*** Block opens ***

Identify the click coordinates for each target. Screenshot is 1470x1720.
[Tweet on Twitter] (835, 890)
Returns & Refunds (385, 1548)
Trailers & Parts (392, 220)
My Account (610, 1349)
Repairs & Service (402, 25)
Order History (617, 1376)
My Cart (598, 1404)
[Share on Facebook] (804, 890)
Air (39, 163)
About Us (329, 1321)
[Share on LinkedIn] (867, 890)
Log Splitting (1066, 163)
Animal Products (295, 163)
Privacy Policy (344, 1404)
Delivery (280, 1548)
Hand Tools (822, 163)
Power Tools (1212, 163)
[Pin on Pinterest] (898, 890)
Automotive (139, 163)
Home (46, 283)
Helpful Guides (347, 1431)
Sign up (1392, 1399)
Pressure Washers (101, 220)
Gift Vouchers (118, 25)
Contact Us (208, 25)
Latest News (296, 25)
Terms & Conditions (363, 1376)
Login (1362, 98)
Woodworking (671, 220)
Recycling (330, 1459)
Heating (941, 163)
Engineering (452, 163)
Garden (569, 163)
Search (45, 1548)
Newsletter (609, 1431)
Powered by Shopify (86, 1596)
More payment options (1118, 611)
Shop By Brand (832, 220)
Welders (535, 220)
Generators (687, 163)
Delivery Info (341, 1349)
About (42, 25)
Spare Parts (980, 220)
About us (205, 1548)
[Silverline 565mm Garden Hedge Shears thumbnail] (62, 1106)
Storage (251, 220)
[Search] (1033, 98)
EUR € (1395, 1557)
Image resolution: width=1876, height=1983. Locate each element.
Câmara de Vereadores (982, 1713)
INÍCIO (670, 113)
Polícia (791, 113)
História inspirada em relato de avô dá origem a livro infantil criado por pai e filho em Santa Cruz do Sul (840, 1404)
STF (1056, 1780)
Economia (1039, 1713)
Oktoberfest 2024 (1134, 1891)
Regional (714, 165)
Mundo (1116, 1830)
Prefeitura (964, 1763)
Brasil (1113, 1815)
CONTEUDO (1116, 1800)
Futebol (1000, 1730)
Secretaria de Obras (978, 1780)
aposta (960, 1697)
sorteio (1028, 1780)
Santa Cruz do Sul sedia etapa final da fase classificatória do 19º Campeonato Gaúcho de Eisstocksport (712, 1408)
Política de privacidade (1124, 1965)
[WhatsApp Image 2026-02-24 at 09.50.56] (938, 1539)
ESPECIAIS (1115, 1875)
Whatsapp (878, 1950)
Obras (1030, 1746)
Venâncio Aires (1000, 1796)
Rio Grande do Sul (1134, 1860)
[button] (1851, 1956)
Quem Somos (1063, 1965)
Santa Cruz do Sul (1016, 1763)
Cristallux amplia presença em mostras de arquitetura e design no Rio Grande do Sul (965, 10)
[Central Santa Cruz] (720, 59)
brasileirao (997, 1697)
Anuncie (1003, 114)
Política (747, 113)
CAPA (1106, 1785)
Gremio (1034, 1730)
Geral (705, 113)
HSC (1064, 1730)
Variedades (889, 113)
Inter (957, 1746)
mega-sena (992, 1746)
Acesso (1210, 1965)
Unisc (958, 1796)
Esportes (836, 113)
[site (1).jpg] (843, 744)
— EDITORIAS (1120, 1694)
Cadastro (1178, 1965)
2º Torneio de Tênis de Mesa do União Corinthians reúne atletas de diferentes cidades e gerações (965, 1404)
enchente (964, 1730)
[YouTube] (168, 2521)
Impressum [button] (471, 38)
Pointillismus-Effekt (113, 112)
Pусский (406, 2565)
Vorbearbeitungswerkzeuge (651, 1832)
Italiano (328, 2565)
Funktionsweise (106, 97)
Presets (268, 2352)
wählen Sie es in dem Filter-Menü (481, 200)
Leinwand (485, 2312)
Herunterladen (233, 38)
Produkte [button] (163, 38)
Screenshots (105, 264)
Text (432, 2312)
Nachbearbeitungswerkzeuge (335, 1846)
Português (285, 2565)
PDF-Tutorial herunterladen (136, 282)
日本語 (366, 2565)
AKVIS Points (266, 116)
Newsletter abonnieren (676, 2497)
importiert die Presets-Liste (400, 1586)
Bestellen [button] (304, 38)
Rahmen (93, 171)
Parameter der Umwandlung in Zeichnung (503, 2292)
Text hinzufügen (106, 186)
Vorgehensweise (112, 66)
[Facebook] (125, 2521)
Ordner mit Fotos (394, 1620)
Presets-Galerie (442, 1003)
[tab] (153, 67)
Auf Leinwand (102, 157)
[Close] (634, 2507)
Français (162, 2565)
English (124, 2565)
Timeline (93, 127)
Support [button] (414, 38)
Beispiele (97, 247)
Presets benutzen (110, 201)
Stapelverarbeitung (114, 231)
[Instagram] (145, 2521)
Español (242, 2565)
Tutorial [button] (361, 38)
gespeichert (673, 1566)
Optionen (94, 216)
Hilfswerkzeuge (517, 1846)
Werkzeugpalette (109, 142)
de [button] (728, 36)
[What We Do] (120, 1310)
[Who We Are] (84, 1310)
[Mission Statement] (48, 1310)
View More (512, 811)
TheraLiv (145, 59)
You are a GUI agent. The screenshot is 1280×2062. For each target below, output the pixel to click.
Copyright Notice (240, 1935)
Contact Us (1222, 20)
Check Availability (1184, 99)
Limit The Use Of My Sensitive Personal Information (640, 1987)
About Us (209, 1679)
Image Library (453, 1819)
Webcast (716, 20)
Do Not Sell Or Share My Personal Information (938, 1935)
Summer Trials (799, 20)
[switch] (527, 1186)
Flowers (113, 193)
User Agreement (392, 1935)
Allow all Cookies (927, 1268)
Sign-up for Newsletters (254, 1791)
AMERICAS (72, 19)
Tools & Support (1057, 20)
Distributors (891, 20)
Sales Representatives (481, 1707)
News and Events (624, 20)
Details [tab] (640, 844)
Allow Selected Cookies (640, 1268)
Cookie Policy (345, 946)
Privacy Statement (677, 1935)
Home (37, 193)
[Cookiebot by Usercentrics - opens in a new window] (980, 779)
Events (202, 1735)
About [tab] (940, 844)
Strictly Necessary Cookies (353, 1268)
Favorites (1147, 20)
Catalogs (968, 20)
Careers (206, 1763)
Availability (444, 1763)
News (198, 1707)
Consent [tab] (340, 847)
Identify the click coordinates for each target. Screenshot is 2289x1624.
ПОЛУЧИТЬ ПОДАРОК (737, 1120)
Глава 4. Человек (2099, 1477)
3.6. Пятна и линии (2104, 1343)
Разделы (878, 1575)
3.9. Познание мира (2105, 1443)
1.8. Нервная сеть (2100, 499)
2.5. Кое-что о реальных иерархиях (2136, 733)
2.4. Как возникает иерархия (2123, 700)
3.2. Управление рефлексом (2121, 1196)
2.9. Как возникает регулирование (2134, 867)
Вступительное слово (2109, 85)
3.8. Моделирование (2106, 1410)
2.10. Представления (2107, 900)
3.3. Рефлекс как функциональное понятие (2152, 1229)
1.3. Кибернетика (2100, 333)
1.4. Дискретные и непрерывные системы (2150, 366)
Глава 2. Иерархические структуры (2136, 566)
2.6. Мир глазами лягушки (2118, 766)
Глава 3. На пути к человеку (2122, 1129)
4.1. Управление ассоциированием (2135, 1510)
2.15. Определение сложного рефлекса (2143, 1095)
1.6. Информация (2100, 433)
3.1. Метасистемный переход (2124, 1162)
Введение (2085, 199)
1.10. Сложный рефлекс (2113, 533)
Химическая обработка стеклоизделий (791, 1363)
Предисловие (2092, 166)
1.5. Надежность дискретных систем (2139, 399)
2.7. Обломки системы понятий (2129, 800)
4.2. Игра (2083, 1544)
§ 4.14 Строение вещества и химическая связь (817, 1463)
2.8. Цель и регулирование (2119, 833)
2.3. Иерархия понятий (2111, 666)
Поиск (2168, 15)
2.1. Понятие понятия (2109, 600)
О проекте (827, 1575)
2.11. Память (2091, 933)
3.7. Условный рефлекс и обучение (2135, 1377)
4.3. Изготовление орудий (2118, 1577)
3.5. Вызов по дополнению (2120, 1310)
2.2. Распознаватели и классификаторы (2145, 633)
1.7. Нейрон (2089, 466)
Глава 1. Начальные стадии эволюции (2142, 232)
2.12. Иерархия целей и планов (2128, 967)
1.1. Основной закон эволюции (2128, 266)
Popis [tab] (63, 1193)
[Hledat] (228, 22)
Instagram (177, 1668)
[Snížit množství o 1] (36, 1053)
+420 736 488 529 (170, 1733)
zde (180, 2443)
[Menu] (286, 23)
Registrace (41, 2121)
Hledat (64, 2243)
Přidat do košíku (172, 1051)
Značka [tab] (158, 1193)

*** Block closes ***

▸ **YOUR TASK**
Please copy each line of the material that has the string "Grande" somewhere in it.

▸ **YOUR RESPONSE**
Rio Grande do Sul (1134, 1860)
Cristallux amplia presença em mostras de arquitetura e design no Rio Grande do Sul (965, 10)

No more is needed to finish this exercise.